It also immediately delegates any call to the Send, Post and PostDelayed methods. The TMEMessageManager:
Sends messages to subscribed procedures (as RTL)
Sends messages to subscribed object methods (as RTL)
Sends envelopes to subscribed receivers by calling their
ReceiveEnvelope method
Posts envelopes (and envelope wrapped messages) to subscribed
receivers by calling their QeueEnvelope method with a cloned copy of
the envelope
Posts delayed envelopes (and envelope wrapped messages) to subscribed
receivers by enqueing them first in an internal lightweight thread
(TMEDelayedEnvelopeDeliverer) which has the message manager itself
deliver them when the delay has passed
As a receiver, the TMEMessageHandler implements the ReceiveEnvelope by simply delegating to the OnReceiveEnvelope event-handler.
Posted envelopes are received by the QueueEnvelope method, which adds the envelope in its thread-safe queue and then, but only if AutoProcessEnvelopes is True, uses the main thread's Queue to call its own ProcessEnvelope method (as by Remy's suggestion):
Function TMEMessageHandler.QueueEnvelope(Const Envelope: TMEMessageEnvelope): Integer;
Begin
_Lock;
Try
FEnvelopes.Add(Envelope);
Result := FEnvelopes.Count;
Finally
_Unlock;
End;
If AutoProcessEnvelopes Then
TThread.Queue(Nil,
Procedure
Begin
ProcessEnvelope;
End);
End;
The ProcessEnvelope method extracts the envelope from the thread-safe queue, calls the ReceiveEnvelope method (same as called by the message manager for synchronous messages) and then Frees the envelope (remember that this was a cloned copy just for this receiver):
Procedure TMEMessageHandler.ProcessEnvelope;
Var
E: TMEMessageEnvelope;
Begin
If FEnvelopes.Count > 0 Then Begin
_Lock;
Try
E := FEnvelopes.Extract(FEnvelopes[0]);
Finally
_Unlock;
End;
E.UpdateInfo(mieReceived);
ReceiveEnvelope(E);
E.Free;
End;
End;
The ProcessEnvelopes method just calls the former as many times as necessary to empty the asynchronous message queue:
Procedure TMEMessageHandler.ProcessEnvelopes;
Begin
While FEnvelopes.Count > 0 Do
ProcessEnvelope;
End;
How is the TMEMessageHandler used
Having defined TMELogMessage as an IMEClonableMessage to handle information to log, a minimal implementation for TMEFileLogger and other components looks like this:
Type
TMEFileLogger = Class(TMEComponent)
Private
...
FMessageHandler: TMEMessagehandler;
Protected
...
Procedure ReceiveLogEnvelope(Const Envelope: TMEMessageEnvelope);
Property MessageHandler: TMEMessagehandler Read FMessageHandler;
Public
Constructor Create(AOwner: TComponent); Override;
Destructor Destroy; Override;
...
End;
Constructor TMEFileLogger.Create(AOwner: TComponent);
Begin
Inherited;
...
FMessageHandler := TMEMessagehandler.Create;
MessageHandler.OnReceiveEnvelope := ReceiveLogEnvelope;
MessageHandler.Subscribe(TMELogMessage);
End;
Destructor TMEFileLogger.Destroy;
Begin
MessageHandler.Unsubscribe(TMELogMessage);
MessageHandler.ProcessEnvelopes;
FreeAndNil(FMessageHandler);
...
Inherited;
End;
Procedure TMEFileLogger.ReceiveLogEnvelope(Const Envelope: TMEMessageEnvelope);
Begin
If Envelope.Msg Is TMELogMessage Then
With Envelope.Msg As TMELogMessage Do
... something useful ...
End;
Sorry for the long post, but I hope this can be useful to someone else.

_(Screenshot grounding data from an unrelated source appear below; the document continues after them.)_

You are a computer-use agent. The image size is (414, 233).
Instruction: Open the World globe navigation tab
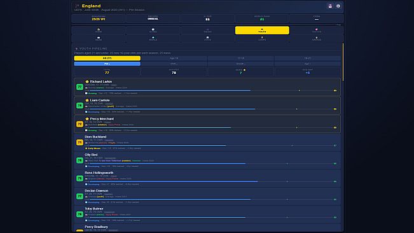[153, 39]
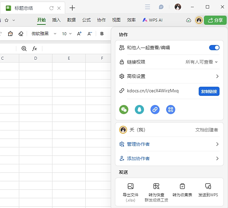Increase font size with A+ icon
This screenshot has height=208, width=228.
(x=79, y=34)
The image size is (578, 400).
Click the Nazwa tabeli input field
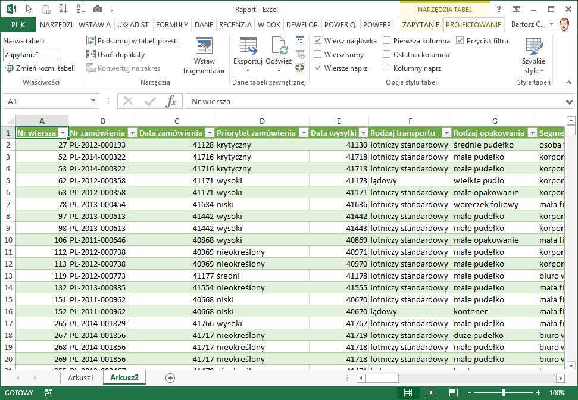point(30,54)
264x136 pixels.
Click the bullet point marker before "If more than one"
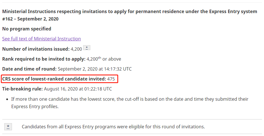[x=7, y=99]
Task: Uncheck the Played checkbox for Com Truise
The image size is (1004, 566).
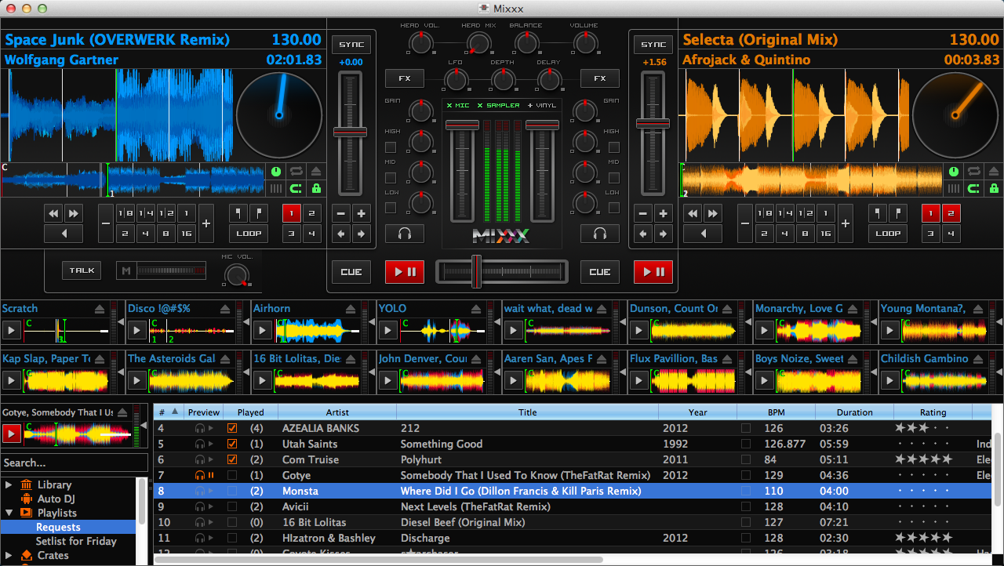Action: coord(231,459)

Queue implementations typically implement an event (OS synchronization object, not a VCL 'event') which application code can wait on. The event is set/fired/triggered/however you want to think of it whenever an item is added to an empty queue (or, if multiple items are added in a "batch", after they have all been added. The precise pattern may vary). If the queue in your case is your own implementation then I would consider adding such a mechanism to your implementation.
To avoid blocking the UI the application code creates a lightweight thread with the sole purpose of waiting on that queue event, de-queuing items from the queue into a UI thread-safe container and then notifying the UI thread that there are items to be processed. The monitoring thread then resumes waiting for the event to signal that there are yet more items in the queue.
In a VCL application the mechanism by which the monitoring thread notifies the UI could be a naive Synchronized procedure or (I would recommend) a message based notification posted to some form responsible for the UI processing of the items.
NOTE: The queue monitoring thread is also typically responsible for handling the case where the application/UI no longer cares about processing items (e.g. is shutting down) and so also listens for a "cancel" or "terminate" event which signals the thread to de-queue items but discard them (or deal with them in whatever way suits the application needs at this time) and then terminate (that is, the monitoring thread exits).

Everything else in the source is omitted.